Make no mistake, I am not a network guy. Here I just want to describe my own experience on the topic as a reminder to future self as well as in hope that it may help to some poor souls that just want to setup goddamn VPN access to their home LAN. Thus I encourage you to question and double-check what's written below.
VPN allows you to have secure access to your home LAN from another network. Some reasons for me to have it:
To protect my network traffic in case I find myself using insecure networks (like open WiFi).
When I started digging into the topic I found that there were many VPN implementations and it was not obvious which one was best for my basic needs. The puzzle was even more tricky since those implementations had different names in Windows, Android, iOS. But after watching this talk I decided to go with L2TP/IPSec approach.
The steps below are given for modest (yet capable) MikroTik RB750UP running RouterOS v6.46.5.
L2TP/IPSec router setup
This approach is so simple because in "Quick Set" mode there's a single checkbox that you have to tick in order to enable it:
One nifty detail here is VPN Address field. Obviously you can use external IP address of your router to reach it via the Internet. But VPN Address contains domain name of your router that's resolvable via the Internet. So you can use it even if you don't get static IP address from your internet provider.
Behind the scenes this single checkbox introduce the necessary firewall rules, separate address pool (192.168.89.2-192.168.89.255), etc. Even PPTP and SSTP implementations of VPN are set up automatically but if you're not going to use those, it's better to disable them to shrink possible attack surface.
L2TP/IPSec client setup
Password and Secret both have value equal to VPN Password in the router.
Similar to iOS but the implementation is called L2TP over IPSec.
VPN type is L2TP/IPSec with pre-shared key. Pre-shared key and Password both have value equal to VPN Password in the router.
VPN type is L2TP/IPSec PSK.
Disable SSTP and PPTP traffic
PPTP and SSTP are automatically enabled as mentioned above. If you're not going to use those, it's better to disable them to shrink possible attack surface.

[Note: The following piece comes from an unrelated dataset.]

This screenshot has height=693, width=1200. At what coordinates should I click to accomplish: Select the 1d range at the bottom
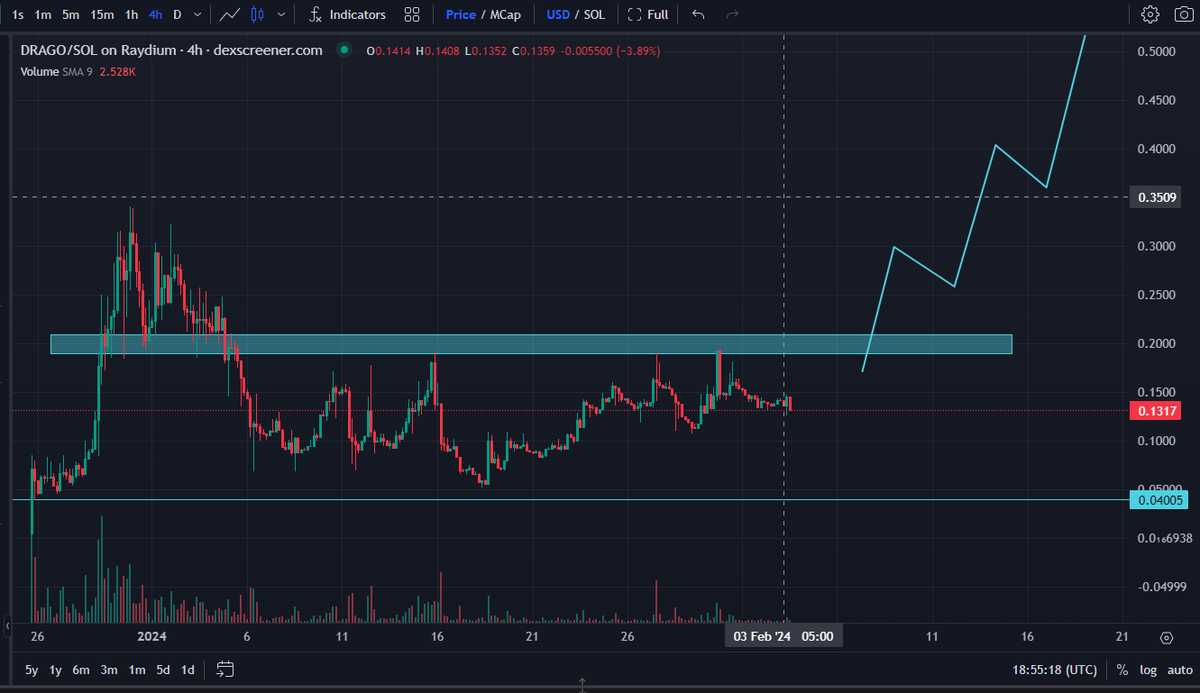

Here I'll start using MikroTik console. To access it just SSH into your router. Alternatively you can perform these steps in Webfig.
Print the list of firewall rules:
[admin@MikroTik] > /ip firewall filter print
Somewhere in the output you should see the following:
5 ;;; allow pptp chain=input action=accept protocol=tcp dst-port=1723 6 ;;; allow sstp chain=input action=accept protocol=tcp dst-port=443
Take the indices of the rules (5 and 6) and use them to disable the rules:
[admin@MikroTik] /ip firewall filter disable 5 [admin@MikroTik] /ip firewall filter disable 6
Access router via VPN
It turns out that at this point you cannot reach your router via VPN. This is because of this firewall rule:
9 ;;; defconf: drop all not coming from LAN chain=input action=drop in-interface-list=!LAN log=no log-prefix=""
To make it possible add another rule just before the one above (pay attention to src-address and place-before):
/ip firewall filter add action=accept chain=input comment="[Custom] allow connections from VPN network" src-address="192.168.89.0/24" place-before=9
Assign host names to the servers that you want to access via VPN
VPN implementations do not tend to support broadcasts. That's why you may notice that you cannot resolve "magic" hostnames that work in LAN (for instance .local).
To fix this for a server you need to:
- make router to assign static IP address to the server by its MAC address:
/ip dhcp-server lease remove [/ip dhcp-server lease find mac-address=95:46:a4:90:4d:a6] # You probably need to restart the server to pick up the address /ip dhcp-server lease add address=192.168.88.100 mac-address=95:46:a4:90:4d:a6 comment="[Custom] Static IP for NAS"
- bind the IP address to a name
/ip dns static remove [/ip dns static find name=myserver.lan] /ip dns static add name=myserver.lan address=192.168.88.100
After the above setup your server should be resolvable via hostname myserver.lan.